▶ [Text to read]
= = = =
For most of your career, professional opportunity has travelled through relationships. Someone you have worked with refers you. A colleague mentions your name. A board member who knows your track record puts you forward.

That system still works. But it is no longer the only system.

Running alongside it is a second system that operates on completely different rules. It does not know who you know. It cannot see your track record unless your track record is written down somewhere it can read. It does not know you are the most senior person in your field unless your digital footprint says so clearly, specifically, and in language that both humans and AI can interpret.

That second system is LinkedIn’s algorithm and the AI tools now used by board chairs, executive search firms, conference organisers, media researchers, and potential clients as their first filter. And for most senior leaders, it has never heard of them.

The invisible expert problem

The most experienced people in a room are often the least visible outside of it.

Leaders with thirty years of expertise. People who have built teams, turned organisations around, won industry recognition, written books, led businesses through genuine complexity. People their peers respect enormously.

And yet – if you searched for them online, you would find almost nothing. A LinkedIn profile that reads like a CV from 2015. No body of work that reflects the depth of what they actually know. No signal that AI can find, read, and confidently use to recommend them.

“The shift has already happened. The gap is invisible to the people who lost those opportunities, because they did not know the second system existed – let alone that it was already making decisions about them.”

Invisibility does not feel like a problem when the phone has always rung. When your network knows your name. When you have never needed to be found by anyone who did not already know you were there.

But the buyers, board chairs, conference organisers, and search firms who represent your next significant opportunity are increasingly using AI as their first filter. And AI cannot recommend what it cannot find.

What this is not about

The Link•Ability Blueprint for Senior Leaders is not about personal branding, posting every day, building a following, or becoming someone you are not.
= = = =
Items listed in a dataset
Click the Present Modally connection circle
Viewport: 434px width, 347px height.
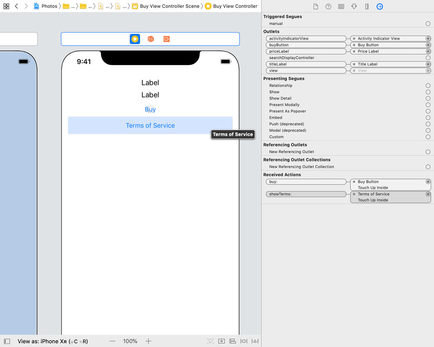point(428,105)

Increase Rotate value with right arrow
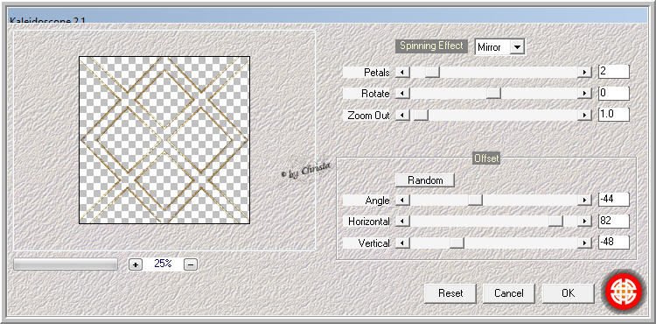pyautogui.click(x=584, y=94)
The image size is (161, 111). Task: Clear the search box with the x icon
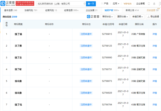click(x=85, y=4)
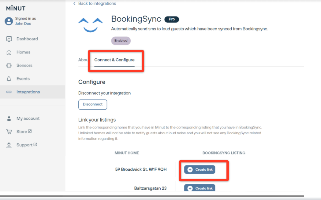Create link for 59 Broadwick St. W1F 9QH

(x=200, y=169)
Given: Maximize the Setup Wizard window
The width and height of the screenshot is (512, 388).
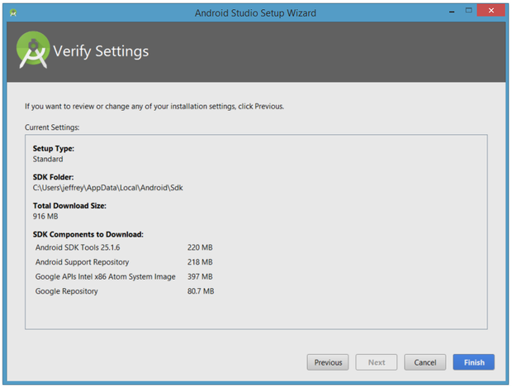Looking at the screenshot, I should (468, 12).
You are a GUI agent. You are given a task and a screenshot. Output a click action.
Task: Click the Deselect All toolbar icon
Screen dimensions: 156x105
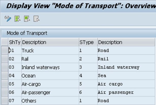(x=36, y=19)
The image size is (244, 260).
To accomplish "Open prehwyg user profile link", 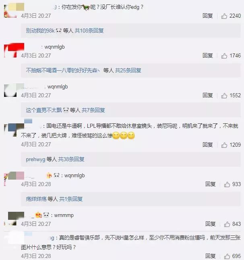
= = = =
▶ [Requirement] Proceed with the text about senior leaders' visibility to AI and LinkedIn, picking up after its final sentence. The rows are not needed for what is asked here.

▶ [Task output]
Senior leaders have legitimate concerns about how they show up on LinkedIn. The platform can feel undignified. The advice available is largely built for marketers, not for people who have spent decades earning authority the hard way. And the pressure to perform for an algorithm sits uncomfortably alongside the gravitas that seniority requires.

Those concerns are valid. And they are also the reason most senior leaders are invisible to the second system.

The Blueprint is not asking you to become a content creator. It is asking you to build the structural conditions that allow LinkedIn and AI to find you, understand you, and surface you accurately – to the right people, at the right moment, without you having to be constantly active to make it happen.

The four foundations for senior leaders

Each foundation of the Link•Ability Blueprint addresses one of the four things LinkedIn and AI need to be able to do with your presence before they can work for you. For senior leaders, each foundation carries specific weight.

Foundation 1 – Discovery

How leadership relevance is surfaced

Discovery determines whether you appear at all when the right searches happen. Not just LinkedIn search – the AI tools that board chairs, executive recruiters, and senior clients are now using to identify candidates, speakers, advisers, and experts before they pick up the phone.

For senior leaders, Discovery is not achieved by posting. It is achieved by semantic clarity: how precisely your profile communicates your leadership domain, which topics you are consistently associated with, and how your network connects you to other senior professionals. When your Discovery foundation is strong, the right people find you even when you are not actively doing anything.

A dormant profile is not neutral. It sends an active signal that you are either no longer practising, no longer relevant, or simply not worth finding. In a competitive field, that signal has a direct commercial and reputational cost.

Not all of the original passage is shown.